[Text passage]

☆ ☆ ☆ ☆ ☆

Topman continued its love affair with the seventies, but opted to reference the exaggerated opulence of the era through crushed velvets, rich brocade and signature flared trousers. The clothing incorporated belted waists and distressed details with plays on texture bleached denim, moth-eaten wools and topped off with oversized sloping beanies.
Thomas Pink upped the fun factor by pairing block colours in orange, burgundy, pink and hunter green with checked shirts, corduroy trousers and drain pipe jeans. Slouchy beanies, bow ties and clunky shoes finished off the dressed-down look which didn't take itself too seriously. Perfect separates to inject a tongue-in-cheek element to an ensemble.
For AW16, Belstaff sought to capture the adventurer's spirit, creating clothing to anticipate the demands of harsh terrains and weather conditions, whilst retaining the signature features and wearability of the brand. Shearling, wool and fur were contrasted against innovative nylons and leather in modern designs to give the pieces practicality in harsh terrains. Belstaff also launched their first accessories collection for AW16, including utilitarian backpacks and duffels.
Raeburn's dedication to the spirit of exploration continued for AW16, but conditions were far from extreme this time round. This collection seemed much more suitable for everyday adventures rather than physically demanding ones. Following in the footsteps of the rabbit and shark, the snow leopard was the latest animal to get Raeburn reimagining, turning up on jumpers and shirts to add a lighthearted feel. Shades of deep red, grey and olive came through in outerwear and accessories, including trailing chunky scarves, long knitted cardigans and signature backpacks.
For those wanting a more serious take on sportswear, Astrid Andersen's collection ticked all the boxes. Moving away from the Japanese military inspiration of previous collections, Andersen moved straight into a more restrained arena creating pieces that work in and out of the boxing arena. The signature lace was much more subtle this time around and instead the focus was on the tactile quality and finish of the fabrics.
Hardy Amies chose to explore a skinny silhouette, but kept the overall feel very pared back and simple. Even the cargo pocket detail on the trouser leg was subtle enough not to disturb the line of the trouser. It felt as if Darren Barrowcliff, Head of Design, deliberately set out to create pieces which would fit seamlessly into a man's existing wardrobe by sticking to a neutral palette and uncomplicated lines.

☆ ☆ ☆ ☆ ☆

[Information provided]
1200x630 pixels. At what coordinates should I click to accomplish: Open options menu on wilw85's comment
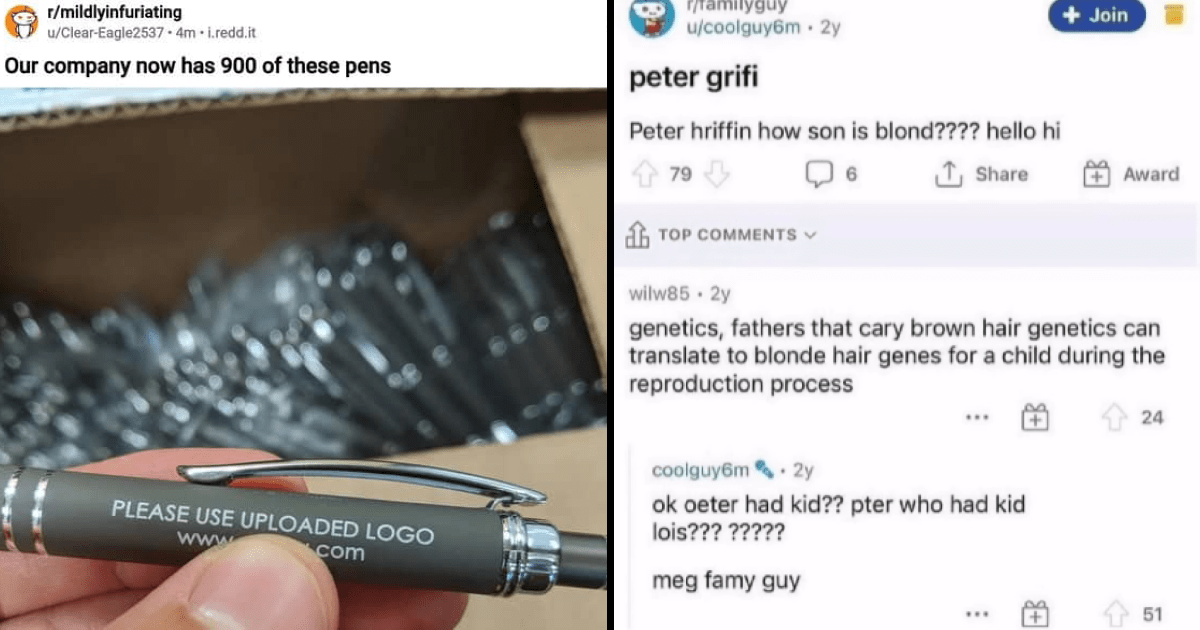pyautogui.click(x=975, y=418)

☆ ☆ ☆ ☆ ☆

[Exercise objective]
Using the menswear text, answer these:
1. Which animal did Raeburn put on jumpers and shirts for AW16?
2. What did Belstaff launch for the first time for AW16?
3. Who is named as Head of Design at Hardy Amies?

[Written solution]
1. The snow leopard.
2. Its first accessories collection, including utilitarian backpacks and duffels.
3. Darren Barrowcliff.